Assume you develop a program that you were going to release to public. You develop it with aim to release it later under GPL license. Thus you add all those "NO WARRANTY" marks, and include a copyright and license notice to each file.

However, something happens that prevents you from releasing the project, so it just sleeps on your hard drive unmaintained and never sees the light.

GPL contains many clauses that govern propagation of software and creation of derived work. But I'm sure it imposes some implications on the work licensed.

In other words, does the software described above comply to GPL terms?

+7  A: 

GPL requires that:

  1. Anyone you distribute it to has the right to redistribute it under the GPL, and
  2. Anyone you distribute it to has the right to a copy of the source code.

If you don't distribute it to anyone, you're still good under the GPL.

Anon.
+1  A: 

If your work has all the steps for GPL compliance, and the final thing to do is actually publish it (which you never do) is the only issue at hand; you are most definitely GPL compliant.

If you were compliant to being with, and your code is never released to see the light of day, why would you not be compliant? GPL does not force you to publish your work if you choose to keep it on that lonely hard drive.

Urda
+2  A: 

IANAL, but here is my understanding: If you wrote the entire piece of software (or you have permission from the copyright owners), you can do whatever you want with the software. If you aren't linking with any GPL software, then you can still license it under a GPL-incompatible license, even if you already distributed it, since you own the copyright.

For example, I could write a program and distribute it under the GPL. If you downloaded a copy, you would have to comply with the terms of the GPL. But I could still distribute it to someone else under a non-GPL license.

That is how software like MySQL can be distributed under the GPL but also sold (and one of the main reasons that Oracle's acquisition of Sun was held up by the EU).

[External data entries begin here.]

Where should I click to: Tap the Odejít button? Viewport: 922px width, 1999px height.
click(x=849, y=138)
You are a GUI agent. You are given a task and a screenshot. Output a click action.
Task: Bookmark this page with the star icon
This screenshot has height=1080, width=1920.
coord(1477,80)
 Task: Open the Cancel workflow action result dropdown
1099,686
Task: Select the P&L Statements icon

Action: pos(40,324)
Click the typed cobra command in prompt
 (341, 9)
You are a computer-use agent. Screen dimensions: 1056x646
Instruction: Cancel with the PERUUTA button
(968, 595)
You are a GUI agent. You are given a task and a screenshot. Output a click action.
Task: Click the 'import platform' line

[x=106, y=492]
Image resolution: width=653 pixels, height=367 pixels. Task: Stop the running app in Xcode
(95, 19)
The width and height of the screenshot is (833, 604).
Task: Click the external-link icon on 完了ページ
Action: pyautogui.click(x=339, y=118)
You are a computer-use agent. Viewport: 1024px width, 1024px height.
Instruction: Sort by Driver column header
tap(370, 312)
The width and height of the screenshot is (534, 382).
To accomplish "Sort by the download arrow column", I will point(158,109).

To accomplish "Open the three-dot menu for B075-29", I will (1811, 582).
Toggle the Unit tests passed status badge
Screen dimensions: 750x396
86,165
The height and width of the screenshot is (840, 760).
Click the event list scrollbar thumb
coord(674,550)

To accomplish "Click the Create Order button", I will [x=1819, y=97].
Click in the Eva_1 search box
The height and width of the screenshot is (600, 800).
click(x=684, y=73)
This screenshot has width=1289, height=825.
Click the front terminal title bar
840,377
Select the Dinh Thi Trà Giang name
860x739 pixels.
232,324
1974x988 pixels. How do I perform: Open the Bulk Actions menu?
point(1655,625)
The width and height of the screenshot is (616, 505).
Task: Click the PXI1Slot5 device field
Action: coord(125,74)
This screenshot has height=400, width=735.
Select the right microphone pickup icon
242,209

See also: Multi-licensing on Wikipedia.

Adam Batkin
Even things like jQuery are dual licensed. They provide your choice of MIT or GPL licensing. Almost everyone picks the "good" one, MIT though... Sometimes I wonder what the point in even allowing this sort of dual licensing is.
Earlz
If the choice is between a MIT/X11-style license and GPL, I can't say I can see any sense in it. If the choice is between a commercial license and GPL, there's at least something to it.